Obama Says He Is Open to Working With Russia and Iran to End the War in Syria

Impact

Increasingly desperate to scale back the bloody civil war in Syria, President Barack Obama in his address to the United Nations General Assembly said the United States was open to engaging with two long-time foes as part of a renewed effort to bring a "lasting stability" to the region.

"The United States is prepared to work with any nation, including Russia and Iran, to resolve the conflict," Obama told a global audience on Monday morning. He will meet with Russian President Vladimir Putin on the sidelines of the annual summit later in the day.

Mic/White House

The goal, Obama said, was to foster a "managed transition" of power in Syria, where a nearly five-year civil war has killed more than 250,000 people and displaced a generation, sending refugees across the broken border into neighboring countries, such as Turkey and Jordan, and on dangerous seaborne voyages to safe havens in Europe.

Can it work? Despite the shared interest in forging some kind of peace in Syria, Obama and Putin are at cross-purposes on the future of Syrian President Bashar al-Assad and his autocratic government. Russia has close ties with Damascus and believes a detente can only be achieved by propping up the regime. 

In his U.N. speech, Obama argued there could be no peace while Assad remained in power.

Mic/White House

"We must recognize that there cannot be, after so much bloodshed, so much carnage, a return to the pre-war status quo," he said, contending that the Syrian dictator was the root cause of the ongoing strife.

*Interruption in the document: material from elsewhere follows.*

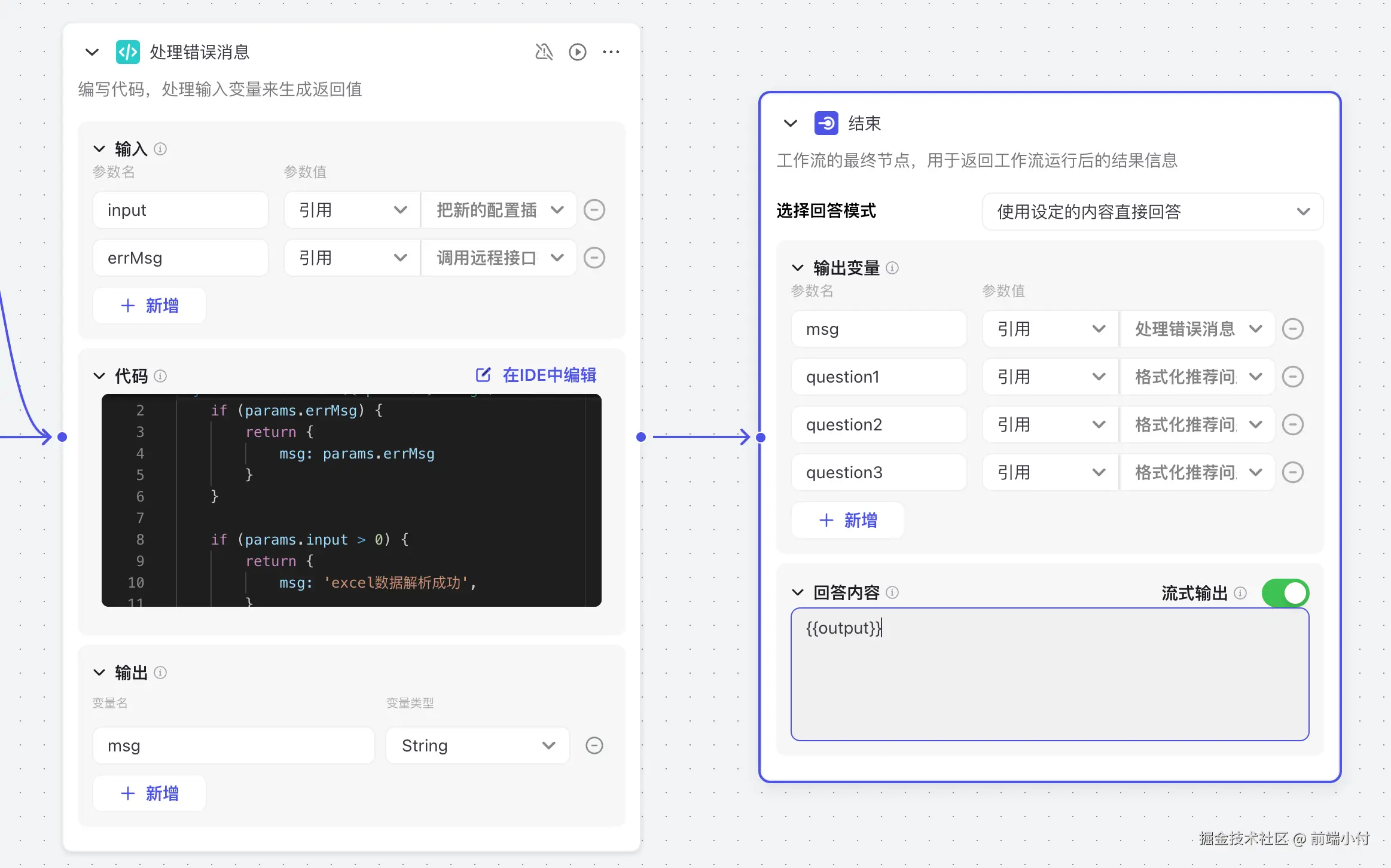Collapse the 输入 section chevron
1391x868 pixels.
coord(99,148)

"Let's remember how this started," Obama said. "Assad reacted to peaceful protests by escalating repression and killing that, in turn, created the environment for the current strife. And so Assad and his allies cannot simply pacify the broad majority of a population who have been brutalized by chemical weapons and indiscriminate bombing."

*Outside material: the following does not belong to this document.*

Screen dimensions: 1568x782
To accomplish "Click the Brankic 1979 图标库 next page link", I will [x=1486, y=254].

But Moscow, with its deep ties to the Syrian regime, has actually stepped up support for government forces over the past month, sending new weapons and special forces to help prop up Assad and aid efforts to combat the Islamic State group. 

Mary Altaffer/AP

"There is no other solution to the Syrian crisis than strengthening the effective government structures and rendering them help in fighting terrorism," Putin said in an interview with 60 Minutes on Sunday. During his speech to the general assembly on Monday, he criticized the U.S. for disbanding the Iraqi army after the 2003 invasion, a decision Putin said empowered extremist activity in the region.

Twisted web: The situation was further complicated over the weekend, when the Iraqi government revealed it would begin to share intelligence about Islamic State with Russia, Iran and the Syrian regime. According to the New York Times, the Iraqis signed on to the agreement without notifying the U.S. government. 

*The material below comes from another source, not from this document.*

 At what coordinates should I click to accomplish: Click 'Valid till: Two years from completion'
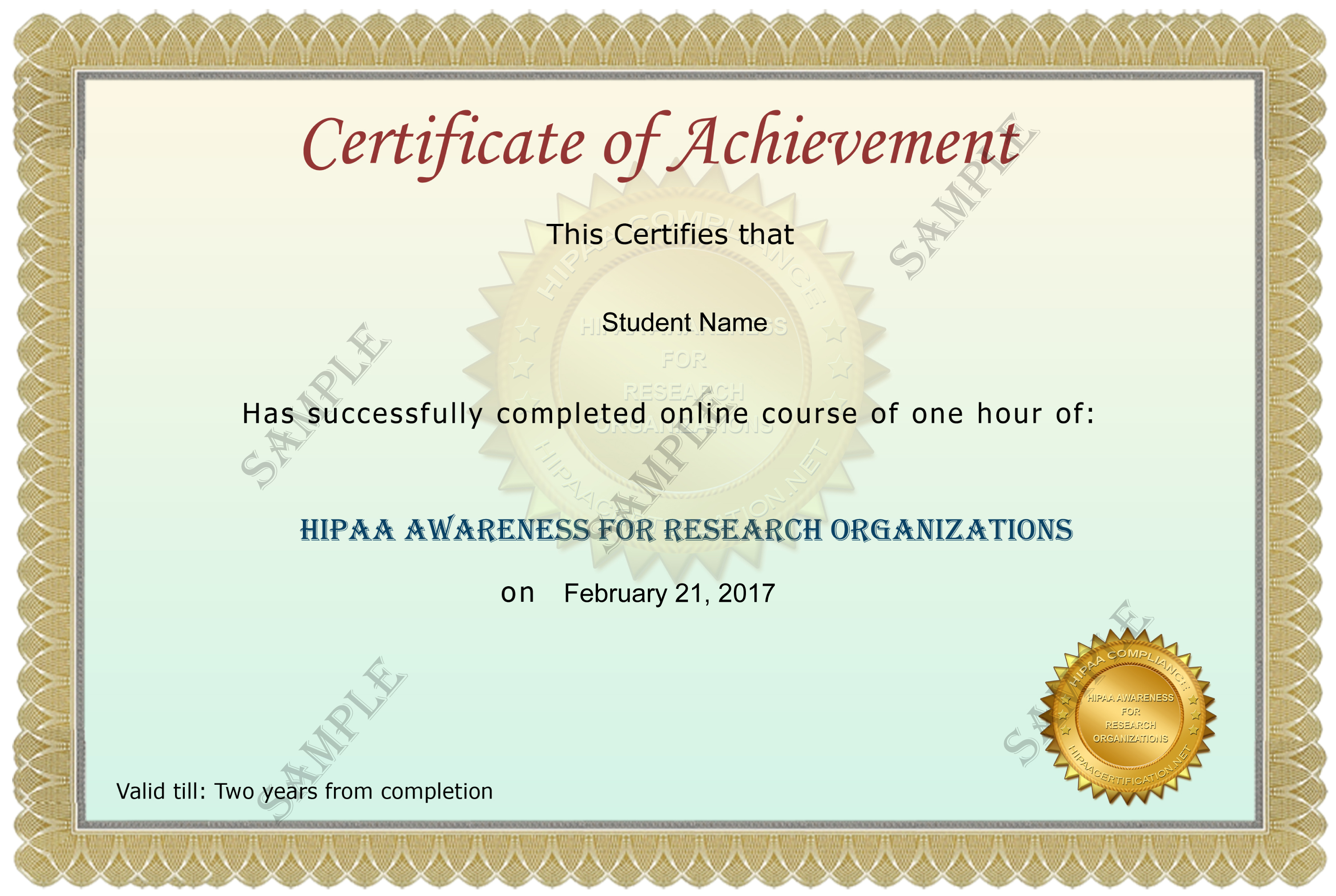click(x=304, y=791)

"We recognize that Iraq has an interest in sharing information on [the Islamic State group] with other governments in the region who are also fighting [the Islamic State group]," Col. Steve Warren, a coalition spokesman, said in a statement provided to CNN. But, he said, "we do not support the presence of Syrian government officials who are part of a regime that has brutalized its own citizens."

If the new agreement delivered a tactical advantage to Putin, it will be up to Obama to convince the Russian leader, with whom he remains publicly at odds over the origins of the crisis, to accept a broader strategy that could eventually dislodge Assad from his post. 

Barring that, the barriers to meaningful coordination seem as robust as before, no matter what the president said on Monday in New York.